While Korngold’s music for Much Ado About Nothing (which goes under the German title Viel Lärmen um Nichts) is well known and, therefore, quite generously represented on disc, the version recorded here is slightly different from that most people would know. It is scored for string quartet – as opposed to chamber-sized orchestra – and, according to Brendan Carroll’s outstanding booklet notes, was only discovered in 2012 when it was given its first public performance. Korngold only set three of the four movements for string quartet, omitting the gorgeous “Intermezzo”, so for this recording the leader of the Eusebius Quartet, Beatrice Philips, commissioned Tom Poster to provide a new version. Poster is a pianist and, it seems, Philips did not request for a string quartet arrangement, so what we have here, inserted between movements of the Suite for string quartet, is a rich piece of piano writing with the strings giving out that luscious theme in turns. It is lovely, and played with great affection by the pianist on this recording, Alasdair Beatson, but one wonders how it might have sounded had Korngold tried turning it into a piece of string quartet writing (Carroll suggests he “did not get round to it”, but my suspicion is he realised that it simply would not work without the piano). As for the three movements Korngold did arrange for quartet, I have to admit I am not surprised it laid dormant all those years; this is music which does not really benefit from being pared back to quite such bare instrumental bones; the “March” in particular, finding it difficult to convey the idea of two drunken nightwatchmen when played with such immense clarity and precision as the Eusebius Quartet does here.

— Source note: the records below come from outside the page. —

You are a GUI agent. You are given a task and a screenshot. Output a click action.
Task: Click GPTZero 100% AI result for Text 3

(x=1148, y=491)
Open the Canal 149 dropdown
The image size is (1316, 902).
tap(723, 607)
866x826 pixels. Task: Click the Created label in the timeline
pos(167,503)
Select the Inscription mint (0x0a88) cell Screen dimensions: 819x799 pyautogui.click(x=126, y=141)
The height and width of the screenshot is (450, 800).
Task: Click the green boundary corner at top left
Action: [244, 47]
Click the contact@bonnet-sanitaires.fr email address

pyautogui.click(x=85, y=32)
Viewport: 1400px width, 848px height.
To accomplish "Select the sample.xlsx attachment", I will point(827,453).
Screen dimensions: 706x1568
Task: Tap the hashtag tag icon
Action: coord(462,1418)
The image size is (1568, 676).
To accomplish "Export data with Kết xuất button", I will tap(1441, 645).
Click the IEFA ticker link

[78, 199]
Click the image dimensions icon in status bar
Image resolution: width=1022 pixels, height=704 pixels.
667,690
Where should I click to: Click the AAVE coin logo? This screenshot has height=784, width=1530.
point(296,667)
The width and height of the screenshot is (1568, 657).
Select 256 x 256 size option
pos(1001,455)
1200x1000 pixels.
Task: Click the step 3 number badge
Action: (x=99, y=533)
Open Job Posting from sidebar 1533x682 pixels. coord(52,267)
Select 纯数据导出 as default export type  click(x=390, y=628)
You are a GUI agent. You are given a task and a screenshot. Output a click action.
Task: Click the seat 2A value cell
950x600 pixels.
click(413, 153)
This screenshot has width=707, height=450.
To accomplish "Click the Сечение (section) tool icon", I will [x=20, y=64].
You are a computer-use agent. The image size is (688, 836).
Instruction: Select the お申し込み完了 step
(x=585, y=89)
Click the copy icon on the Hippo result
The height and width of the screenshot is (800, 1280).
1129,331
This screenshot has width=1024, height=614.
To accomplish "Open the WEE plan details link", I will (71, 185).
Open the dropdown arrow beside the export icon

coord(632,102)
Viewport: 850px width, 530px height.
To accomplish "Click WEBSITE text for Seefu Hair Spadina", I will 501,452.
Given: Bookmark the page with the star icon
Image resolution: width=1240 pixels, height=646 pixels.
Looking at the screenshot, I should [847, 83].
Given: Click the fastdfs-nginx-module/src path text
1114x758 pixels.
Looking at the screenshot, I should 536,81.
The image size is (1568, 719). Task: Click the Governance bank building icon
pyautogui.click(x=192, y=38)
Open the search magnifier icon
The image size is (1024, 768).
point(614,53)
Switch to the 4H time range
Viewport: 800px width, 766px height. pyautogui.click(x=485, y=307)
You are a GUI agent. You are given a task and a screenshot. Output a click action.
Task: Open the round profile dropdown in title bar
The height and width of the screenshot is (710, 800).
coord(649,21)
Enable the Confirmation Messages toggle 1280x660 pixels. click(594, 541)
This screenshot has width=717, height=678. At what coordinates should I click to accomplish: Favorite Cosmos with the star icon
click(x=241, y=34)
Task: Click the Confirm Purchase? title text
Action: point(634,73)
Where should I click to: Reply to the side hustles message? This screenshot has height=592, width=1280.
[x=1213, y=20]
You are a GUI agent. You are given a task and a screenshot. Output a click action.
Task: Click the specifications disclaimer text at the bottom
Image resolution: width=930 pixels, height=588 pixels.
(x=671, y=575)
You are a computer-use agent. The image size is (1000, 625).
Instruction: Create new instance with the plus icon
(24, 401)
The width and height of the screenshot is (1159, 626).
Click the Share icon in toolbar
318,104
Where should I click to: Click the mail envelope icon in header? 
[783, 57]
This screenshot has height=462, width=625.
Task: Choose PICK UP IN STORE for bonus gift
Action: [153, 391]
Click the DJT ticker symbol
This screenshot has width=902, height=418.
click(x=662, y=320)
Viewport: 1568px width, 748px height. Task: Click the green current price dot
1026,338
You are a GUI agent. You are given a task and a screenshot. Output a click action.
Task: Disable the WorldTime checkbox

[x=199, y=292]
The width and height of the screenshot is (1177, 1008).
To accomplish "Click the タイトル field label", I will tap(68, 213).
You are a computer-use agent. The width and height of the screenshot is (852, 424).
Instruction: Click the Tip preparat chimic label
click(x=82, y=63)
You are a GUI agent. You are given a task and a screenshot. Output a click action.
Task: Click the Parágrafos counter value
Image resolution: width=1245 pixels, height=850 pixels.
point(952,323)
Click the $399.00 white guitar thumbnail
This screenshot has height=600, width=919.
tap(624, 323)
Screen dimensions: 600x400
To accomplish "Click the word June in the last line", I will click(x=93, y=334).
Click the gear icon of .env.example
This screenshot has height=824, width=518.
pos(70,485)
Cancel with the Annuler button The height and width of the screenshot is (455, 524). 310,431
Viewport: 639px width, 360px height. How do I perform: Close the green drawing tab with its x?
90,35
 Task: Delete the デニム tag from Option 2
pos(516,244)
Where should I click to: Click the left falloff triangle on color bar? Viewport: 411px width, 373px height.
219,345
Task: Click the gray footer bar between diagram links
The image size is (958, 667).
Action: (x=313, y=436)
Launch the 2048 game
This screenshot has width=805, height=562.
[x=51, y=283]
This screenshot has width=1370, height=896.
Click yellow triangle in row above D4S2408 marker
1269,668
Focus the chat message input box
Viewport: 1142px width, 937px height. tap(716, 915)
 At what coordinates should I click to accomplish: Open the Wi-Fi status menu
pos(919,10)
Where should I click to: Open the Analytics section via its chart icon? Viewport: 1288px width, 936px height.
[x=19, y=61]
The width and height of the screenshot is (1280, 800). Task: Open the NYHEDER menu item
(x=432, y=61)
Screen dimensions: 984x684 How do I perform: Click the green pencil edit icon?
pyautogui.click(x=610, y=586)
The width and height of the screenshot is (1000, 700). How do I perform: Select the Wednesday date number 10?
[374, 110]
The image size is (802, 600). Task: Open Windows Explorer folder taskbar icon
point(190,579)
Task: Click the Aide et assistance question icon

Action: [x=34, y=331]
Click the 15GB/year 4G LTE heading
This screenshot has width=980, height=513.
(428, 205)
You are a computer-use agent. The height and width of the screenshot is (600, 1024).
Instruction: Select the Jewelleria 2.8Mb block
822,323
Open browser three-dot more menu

The Piano Quintet is a rich, lavishly written piece which disguises the thinness of its instrumental resources quite magically. With their excellent dynamic palette and wealth of tone, the Eusebius Quartet, superbly aided and abetted by Beatson, give off a powerful impression of something far grander than a mere five instruments. I particularly like their innate flexibility of movement and elasticity of tempi. The recording serves them well, giving the sound a pleasing robustness.

The String Quartet is very different in every respect. It has a sense of intimacy which shows the hallmark of an instinctive composer for the medium, and the Eusebius players respond with a superb sense of the music’s inner character and a sense of spontaneity which really brings Korngold’s music to life. What I find less satisfactory is the recording itself. While Much Ado About Nothing and the Piano Quintet were recorded in 2020, the Quartet was recorded two years earlier at a different location, and does not really achieve a satisfactory balance with the sound often uncomfortably forward. As performances, however, these are all very fine indeed, and only those listeners with unusual sensitivity for recorded quality are likely to feel a tiny tinge of disappointment.